I have a function of which I need to return the time for another logging function, and it looks like this:
//put time in to buf, format 00:00:00\0
void gettimestr(char buf[9]) {
if(strlen(buf) != 9) { //experimental error checking
fprintf(stderr, "Buf appears to be %d bytes and not 9!\n", strlen( buf ));
}
time_t cur_time;
time(&cur_time);
struct tm *ts = localtime(&cur_time);
sprintf(buf, "%02d:%02d:%02d",
ts->tm_hour,
ts->tm_min,
ts->tm_sec );
strncat(buf, "\0", 1);
}
Now I guess the main problem is checking if the buffer is long enough, sizeof() returns a pointer size and strlen seems to randomly return 0 or something such as 12 on two different calls.
My first question is, how would I be able to detect the size of the buffer safely, is it possible?
My other question is, is accepting buf[9] a favourable method or should I accept a pointer to a buffer, and use strcat() instead of sprintf() to append the time to it? sprintf makes it easier for padding zeros to the time values, although it seems to only accept a character array and not a pointer.
Your function assumes that the buffer being passed in already contains a null-terminated string with 9 characters. That doesn't make sense.

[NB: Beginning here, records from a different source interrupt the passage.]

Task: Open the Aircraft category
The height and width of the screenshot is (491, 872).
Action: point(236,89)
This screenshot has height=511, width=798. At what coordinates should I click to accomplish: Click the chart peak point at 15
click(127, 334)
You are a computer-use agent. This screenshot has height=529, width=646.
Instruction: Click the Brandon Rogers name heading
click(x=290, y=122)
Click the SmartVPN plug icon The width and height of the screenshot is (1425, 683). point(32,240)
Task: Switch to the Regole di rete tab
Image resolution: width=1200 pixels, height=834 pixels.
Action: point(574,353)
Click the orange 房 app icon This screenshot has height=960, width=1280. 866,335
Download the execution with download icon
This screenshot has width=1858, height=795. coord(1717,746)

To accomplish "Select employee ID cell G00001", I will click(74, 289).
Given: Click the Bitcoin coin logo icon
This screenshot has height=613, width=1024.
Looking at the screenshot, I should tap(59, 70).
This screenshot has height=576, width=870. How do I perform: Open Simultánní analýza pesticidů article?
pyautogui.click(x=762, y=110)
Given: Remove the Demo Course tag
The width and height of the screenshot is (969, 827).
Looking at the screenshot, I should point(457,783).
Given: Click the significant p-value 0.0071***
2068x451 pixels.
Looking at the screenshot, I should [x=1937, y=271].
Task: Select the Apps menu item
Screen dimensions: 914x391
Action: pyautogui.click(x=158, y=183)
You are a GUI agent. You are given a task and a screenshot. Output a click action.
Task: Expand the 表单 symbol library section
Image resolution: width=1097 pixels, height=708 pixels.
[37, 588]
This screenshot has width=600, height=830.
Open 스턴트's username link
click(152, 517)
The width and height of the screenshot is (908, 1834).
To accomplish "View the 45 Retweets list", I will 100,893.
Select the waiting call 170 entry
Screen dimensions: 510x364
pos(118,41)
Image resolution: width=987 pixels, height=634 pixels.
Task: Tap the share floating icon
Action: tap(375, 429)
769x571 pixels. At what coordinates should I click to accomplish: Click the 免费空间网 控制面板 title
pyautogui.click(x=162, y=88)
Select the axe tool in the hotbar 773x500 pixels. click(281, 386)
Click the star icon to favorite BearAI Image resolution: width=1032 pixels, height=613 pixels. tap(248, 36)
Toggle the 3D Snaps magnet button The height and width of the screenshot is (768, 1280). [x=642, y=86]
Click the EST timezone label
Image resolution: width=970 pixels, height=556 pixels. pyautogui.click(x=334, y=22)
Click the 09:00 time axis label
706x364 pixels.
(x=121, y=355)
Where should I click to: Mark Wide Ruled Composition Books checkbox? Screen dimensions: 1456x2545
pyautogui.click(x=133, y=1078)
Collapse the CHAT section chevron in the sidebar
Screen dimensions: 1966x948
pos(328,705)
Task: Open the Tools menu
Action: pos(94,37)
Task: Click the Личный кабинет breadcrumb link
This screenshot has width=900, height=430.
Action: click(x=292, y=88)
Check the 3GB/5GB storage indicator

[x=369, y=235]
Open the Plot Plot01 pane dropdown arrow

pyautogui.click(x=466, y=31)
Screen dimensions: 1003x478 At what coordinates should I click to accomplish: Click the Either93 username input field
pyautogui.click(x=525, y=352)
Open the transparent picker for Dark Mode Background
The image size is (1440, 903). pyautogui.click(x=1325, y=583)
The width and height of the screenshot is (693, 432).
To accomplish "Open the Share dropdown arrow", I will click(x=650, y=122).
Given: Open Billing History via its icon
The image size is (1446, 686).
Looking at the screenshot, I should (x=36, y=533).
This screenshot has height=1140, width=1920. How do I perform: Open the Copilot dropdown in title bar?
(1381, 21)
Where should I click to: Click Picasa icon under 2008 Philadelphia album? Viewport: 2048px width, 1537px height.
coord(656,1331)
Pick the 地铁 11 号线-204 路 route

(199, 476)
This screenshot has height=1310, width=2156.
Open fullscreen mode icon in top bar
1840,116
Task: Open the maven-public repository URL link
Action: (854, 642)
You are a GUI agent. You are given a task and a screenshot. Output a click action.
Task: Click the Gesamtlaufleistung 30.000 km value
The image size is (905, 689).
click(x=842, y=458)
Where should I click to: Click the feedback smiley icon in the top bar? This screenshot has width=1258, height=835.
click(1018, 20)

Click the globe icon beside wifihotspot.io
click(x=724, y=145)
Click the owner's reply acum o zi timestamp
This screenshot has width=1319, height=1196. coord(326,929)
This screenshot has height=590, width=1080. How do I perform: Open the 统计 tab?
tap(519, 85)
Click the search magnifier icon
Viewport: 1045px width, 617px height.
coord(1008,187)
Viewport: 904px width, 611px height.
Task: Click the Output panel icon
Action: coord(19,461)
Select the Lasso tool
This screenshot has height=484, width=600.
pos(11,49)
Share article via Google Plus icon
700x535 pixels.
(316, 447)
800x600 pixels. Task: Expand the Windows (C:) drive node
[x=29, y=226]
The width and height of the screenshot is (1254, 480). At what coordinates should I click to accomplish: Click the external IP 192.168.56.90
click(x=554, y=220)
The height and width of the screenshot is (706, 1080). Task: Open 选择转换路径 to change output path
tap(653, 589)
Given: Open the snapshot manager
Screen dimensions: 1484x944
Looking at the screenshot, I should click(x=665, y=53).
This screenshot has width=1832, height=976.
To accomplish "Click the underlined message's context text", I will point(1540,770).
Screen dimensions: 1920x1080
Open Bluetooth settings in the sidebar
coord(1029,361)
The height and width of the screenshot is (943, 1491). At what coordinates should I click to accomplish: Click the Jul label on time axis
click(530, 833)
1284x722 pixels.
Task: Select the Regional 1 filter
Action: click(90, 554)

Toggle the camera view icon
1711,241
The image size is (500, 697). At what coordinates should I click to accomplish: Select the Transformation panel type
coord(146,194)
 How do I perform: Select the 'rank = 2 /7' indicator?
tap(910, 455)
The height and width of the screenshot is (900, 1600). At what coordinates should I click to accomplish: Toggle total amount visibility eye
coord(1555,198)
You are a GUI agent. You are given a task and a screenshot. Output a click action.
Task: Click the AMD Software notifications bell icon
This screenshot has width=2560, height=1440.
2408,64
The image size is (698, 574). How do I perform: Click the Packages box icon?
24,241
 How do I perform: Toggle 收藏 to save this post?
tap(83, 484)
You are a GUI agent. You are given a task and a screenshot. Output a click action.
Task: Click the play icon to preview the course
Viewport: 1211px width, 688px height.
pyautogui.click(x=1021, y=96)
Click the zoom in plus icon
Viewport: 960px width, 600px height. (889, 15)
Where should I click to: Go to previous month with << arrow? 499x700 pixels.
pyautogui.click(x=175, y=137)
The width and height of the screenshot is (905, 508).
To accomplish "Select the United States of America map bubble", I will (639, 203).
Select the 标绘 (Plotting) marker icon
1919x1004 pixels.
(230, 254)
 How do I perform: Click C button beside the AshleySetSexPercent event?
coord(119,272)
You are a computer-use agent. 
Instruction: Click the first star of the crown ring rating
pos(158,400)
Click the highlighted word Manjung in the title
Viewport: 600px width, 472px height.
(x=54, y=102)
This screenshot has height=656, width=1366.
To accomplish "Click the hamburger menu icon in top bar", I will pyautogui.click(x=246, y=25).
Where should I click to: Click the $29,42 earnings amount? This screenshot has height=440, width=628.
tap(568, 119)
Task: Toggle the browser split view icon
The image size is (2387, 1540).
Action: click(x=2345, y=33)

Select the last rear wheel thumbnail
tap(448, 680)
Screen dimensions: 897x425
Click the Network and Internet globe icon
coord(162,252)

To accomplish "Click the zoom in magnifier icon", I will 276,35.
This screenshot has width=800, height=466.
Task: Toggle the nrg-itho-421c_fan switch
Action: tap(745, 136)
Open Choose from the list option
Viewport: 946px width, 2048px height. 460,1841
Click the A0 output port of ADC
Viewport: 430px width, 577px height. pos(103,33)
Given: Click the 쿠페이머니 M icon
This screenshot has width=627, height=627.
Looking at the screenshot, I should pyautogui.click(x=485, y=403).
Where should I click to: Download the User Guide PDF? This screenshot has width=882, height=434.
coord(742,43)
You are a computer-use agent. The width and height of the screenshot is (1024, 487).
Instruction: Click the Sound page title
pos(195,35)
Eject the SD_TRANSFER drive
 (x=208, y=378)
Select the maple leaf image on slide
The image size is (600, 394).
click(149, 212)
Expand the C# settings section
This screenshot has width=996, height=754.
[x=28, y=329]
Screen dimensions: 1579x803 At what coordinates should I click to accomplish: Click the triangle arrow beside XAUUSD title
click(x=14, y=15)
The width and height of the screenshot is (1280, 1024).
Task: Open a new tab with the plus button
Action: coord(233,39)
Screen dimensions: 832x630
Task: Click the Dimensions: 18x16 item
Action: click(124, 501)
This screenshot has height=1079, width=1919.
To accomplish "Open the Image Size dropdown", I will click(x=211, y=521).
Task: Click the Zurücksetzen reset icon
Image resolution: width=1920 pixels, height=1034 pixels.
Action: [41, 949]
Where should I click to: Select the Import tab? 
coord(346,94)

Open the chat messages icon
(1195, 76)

The proper way would be to request the size as an argument:
void gettimestr(char *buf, int bufferSize) {
and use snprintf:
snprintf(buf, bufferSize, "%02dx....", ....);<sub>*</sub>
And terminate the string since snprintf won't do that if you exceed the limit:
buf[bufferSize-1] = 0;
You can call your function like this:
char buffer[16];
gettimestr(buffer, sizeof(buffer));
There is no other way to determine the size. This isn't Java where an array knows its size. Passing a char * will simply send a pointer down to the function with no further information, so your only way to get the size of the buffer is by requiring the caller to specify it.
(EDIT: snprintf should always terminate the string properly, as pointed out in the comments.)